Learn the basics of using GODEBUG.
Memory Tracing | Scheduler Tracing

Learn the basics of using memory and cpu profiling.
Memory and CPU Profiling

Learn the basics of blocking profiling.
Blocking Profiling

Learn the basics of trace profiling.
Trace Profiling

Profiling a Web Service

We have a web application that extends a web service. Let's profile this application and attempt to understand how it is working.

Building and Running the Project

We have a website that we will use to learn and explore more about profiling. This project is a search engine for RSS feeds. Run the website and validate it is working.

go build
./project

http://localhost:5000/search

Adding Load

To add load to the service while running profiling we can run these command.

// Send 100k request using 8 connections.
boom -m POST -c 8 -n 100000 "http://localhost:5000/search?term=house&cnn=on&bbc=on&nyt=on"

GODEBUG

GC Trace

Run the website redirecting the stdout (logs) to the null device. This will allow us to just see the trace information from the runtime.

GODEBUG=gctrace=1 ./project > /dev/null

Put some load of the web application.

boom -m POST -c 8 -n 100000 "http://localhost:5000/search?term=house&cnn=on&bbc=on&nyt=on"
Scheduler Trace

Run the website redirecting the stdout (logs) to the null device.
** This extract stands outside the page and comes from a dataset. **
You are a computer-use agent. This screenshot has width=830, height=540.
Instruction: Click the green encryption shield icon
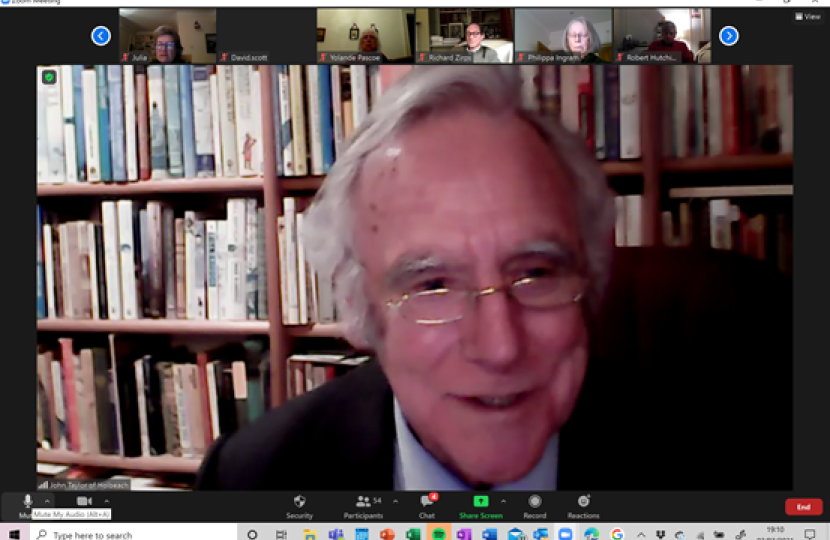coord(49,77)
This will allow us to just see the trace information from the runtime.

GODEBUG=schedtrace=1000 GOMAXPROCS=2 ./project > /dev/null

Put some load of the web application.

boom -m POST -c 8 -n 100000 "http://localhost:5000/search?term=house&cnn=on&bbc=on&nyt=on"

PPROF

pprof descends from the Google Performance Tools suite. pprof profiling is built into the Go runtime and comes in two parts:

  • runtime/pprof package built into every Go program
  • go tool pprof for investigating profiles.
Raw http/pprof

We already added the following import so we can include the profiling route to our web service.

import _ "net/http/pprof"

Look at the basic profiling stats from the new endpoint.

http://localhost:5000/debug/pprof

Run a single search from the Browser and then refresh the profile information.

http://localhost:5000/search?term=house&cnn=on

Put some load of the web application. Review the raw profiling information once again.

boom -m POST -c 8 -n 10000 "http://localhost:5000/search?term=house&cnn=on&bbc=on&nyt=on"

Look at the heap profile

http://localhost:5000/debug/pprof/heap?debug=1

heap profile: 4: 3280 [1645: 13352240] @ heap/1048576

[4:] 		Currently live objects,
[3280] 		Amount of memory occupied by live objects
[1645:] 	Total number of allocations
[13352240] 	Amount of memory occupied by all allocations
Interactive Profiling

Put some load of the web application using a single connection.

boom -m POST -c 1 -n 100000 "http://localhost:5000/search?term=house&cnn=on&bbc=on&nyt=on"

Run the Go pprof tool in another window or tab to review heap information.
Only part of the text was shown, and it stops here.